陳舜臣『桃源郷 下 東帰編』

桃源郷〈下〉東帰編

桃源郷〈下〉東帰編

 12世紀初頭のアジア・イスラム世界の移ろいを「西遼(カラ・キタイ)」を中心に描いた大作。当時の世界情勢といえば東に宋・遼の争い、そして金の台頭があり、一方西はイスラム世界とキリスト教圏による十字軍の攻防が繰り広げられていた。東西いずれも争いの絶えない中で、「桃源郷」――理想郷を追い求めるものたちの長大な足跡。


 広大なアジア大陸の歴史の移り変わりを「マニ教」というキーワードで読み解いた作品。構想50年というだけあってスケールの大きさ、テーマ性、歴史的洞察いずれも素晴らしいものになっている。


 登場人物も多彩で『水滸伝』の宋江、『ルバイヤート』の作者ウマル・ハイヤーイスラムの英雄サラディンの父アイユーブ、金庸の『天龍八部』で主役を演ずる段誉こと段和誉(もちろん、あんな女にだらしないキャラではない)等々。これらの登場人物の名前を聞くだけでワクワクしてくる。1作品に東西それぞれからこれだけの人物をよくぞぶち込んでくれたものだ。小ネタとして宋江の部下がジャワに向かったことが触れられるが、これは『水滸後伝』を踏まえてのもので、この後日本の関白と戦うのだなと思わずニヤリとしてしまった。日本人も作品に登場し、彼はなんとエジプトで日本の内情を耳にする。スケールでかいよ。

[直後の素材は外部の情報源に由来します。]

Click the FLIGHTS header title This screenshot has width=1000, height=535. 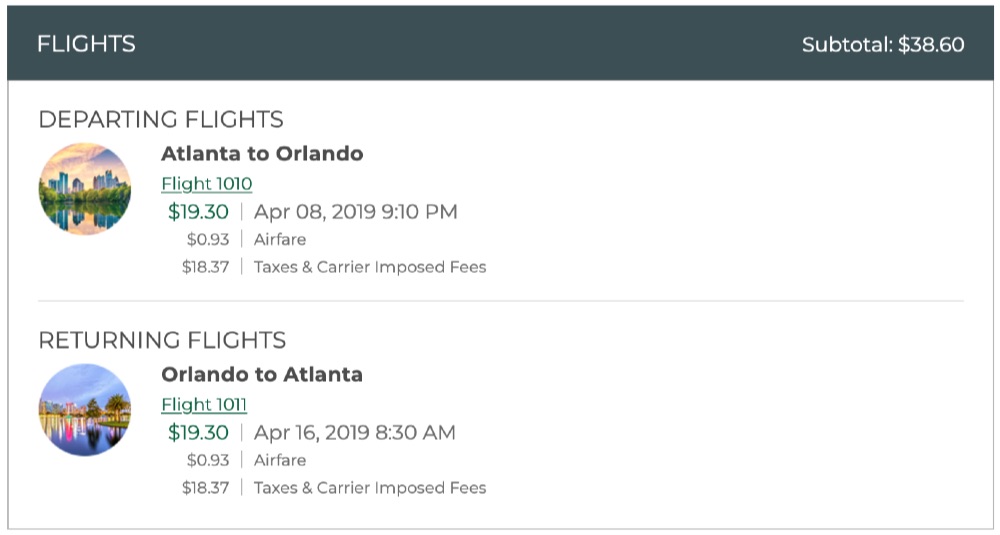click(x=86, y=44)
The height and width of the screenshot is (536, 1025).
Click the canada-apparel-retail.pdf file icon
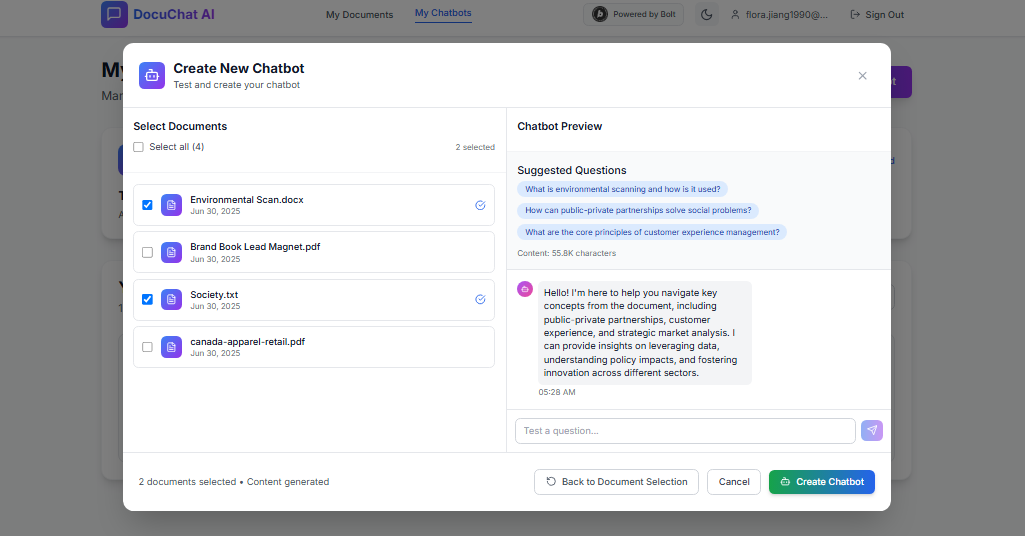[x=171, y=347]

 争いのもとにある考え方の相違――特に宗教的対立は当時に限らず現代でも解決されない問題だ。この作品で登場人物が出す結論は「名前を捨てること」。キリスト教でもイスラム教でも仏教でもマニ教でもなく、宋でも遼でも金でも、そしてシーア派国家でもスンニ派国家でもない。神への祈りはどの宗教でも同じであり、そこに対立はない。国でも同じだ。そういった「名前を捨てること」こそ桃源郷――平和への道である。作者は争いの絶えない現実世界に対し忸怩たる思いを抱き、それがこの小説執筆の動機になったのでは。